== RECORDS SHOWN ==

......

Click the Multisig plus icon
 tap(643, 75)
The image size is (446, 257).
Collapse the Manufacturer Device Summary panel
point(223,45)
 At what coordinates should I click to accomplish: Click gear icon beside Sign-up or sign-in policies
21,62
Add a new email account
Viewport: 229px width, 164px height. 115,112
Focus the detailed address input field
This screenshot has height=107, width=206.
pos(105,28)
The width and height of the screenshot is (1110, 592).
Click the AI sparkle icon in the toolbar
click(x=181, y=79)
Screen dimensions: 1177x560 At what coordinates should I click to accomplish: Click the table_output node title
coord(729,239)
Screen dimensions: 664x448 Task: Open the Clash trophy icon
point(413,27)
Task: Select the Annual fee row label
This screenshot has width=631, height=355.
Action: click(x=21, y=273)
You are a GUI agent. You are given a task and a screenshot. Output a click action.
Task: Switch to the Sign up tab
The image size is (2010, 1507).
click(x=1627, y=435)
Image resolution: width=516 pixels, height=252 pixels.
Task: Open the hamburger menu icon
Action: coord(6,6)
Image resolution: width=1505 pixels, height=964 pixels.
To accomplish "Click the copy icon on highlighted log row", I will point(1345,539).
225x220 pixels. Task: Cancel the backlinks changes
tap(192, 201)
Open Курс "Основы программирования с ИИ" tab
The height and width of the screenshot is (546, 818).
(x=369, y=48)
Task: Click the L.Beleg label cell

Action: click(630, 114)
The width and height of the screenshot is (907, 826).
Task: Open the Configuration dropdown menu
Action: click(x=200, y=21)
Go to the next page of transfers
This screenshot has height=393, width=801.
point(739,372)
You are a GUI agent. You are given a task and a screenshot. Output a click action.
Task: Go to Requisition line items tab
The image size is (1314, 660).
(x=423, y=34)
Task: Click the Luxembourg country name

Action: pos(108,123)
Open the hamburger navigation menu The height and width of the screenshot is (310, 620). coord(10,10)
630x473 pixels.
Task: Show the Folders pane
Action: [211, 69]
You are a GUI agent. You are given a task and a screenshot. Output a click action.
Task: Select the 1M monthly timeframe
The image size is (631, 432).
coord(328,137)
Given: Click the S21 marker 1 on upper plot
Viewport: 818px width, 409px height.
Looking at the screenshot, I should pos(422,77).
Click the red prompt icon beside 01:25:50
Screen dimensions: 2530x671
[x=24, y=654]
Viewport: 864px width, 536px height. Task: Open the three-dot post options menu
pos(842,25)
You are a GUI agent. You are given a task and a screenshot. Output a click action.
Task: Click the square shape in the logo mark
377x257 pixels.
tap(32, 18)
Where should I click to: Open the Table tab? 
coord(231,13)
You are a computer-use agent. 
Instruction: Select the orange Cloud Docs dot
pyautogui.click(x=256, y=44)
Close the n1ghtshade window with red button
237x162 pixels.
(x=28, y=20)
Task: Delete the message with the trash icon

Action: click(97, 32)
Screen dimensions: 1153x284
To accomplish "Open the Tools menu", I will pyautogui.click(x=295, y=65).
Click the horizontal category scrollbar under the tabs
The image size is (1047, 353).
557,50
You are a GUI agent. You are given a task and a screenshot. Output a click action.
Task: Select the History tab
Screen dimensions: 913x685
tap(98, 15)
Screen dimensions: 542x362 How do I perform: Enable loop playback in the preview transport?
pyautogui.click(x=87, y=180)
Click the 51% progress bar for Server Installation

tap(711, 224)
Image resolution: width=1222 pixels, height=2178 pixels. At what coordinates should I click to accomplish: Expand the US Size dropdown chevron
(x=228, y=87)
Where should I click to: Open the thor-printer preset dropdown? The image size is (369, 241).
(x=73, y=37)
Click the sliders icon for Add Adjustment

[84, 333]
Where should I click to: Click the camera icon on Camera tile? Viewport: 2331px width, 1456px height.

......

== REQUIRED TASK ==
Count the lines in the data above that contain the string "accomplish". Give only the number.

== SOLUTION TO THIS EXERCISE ==
5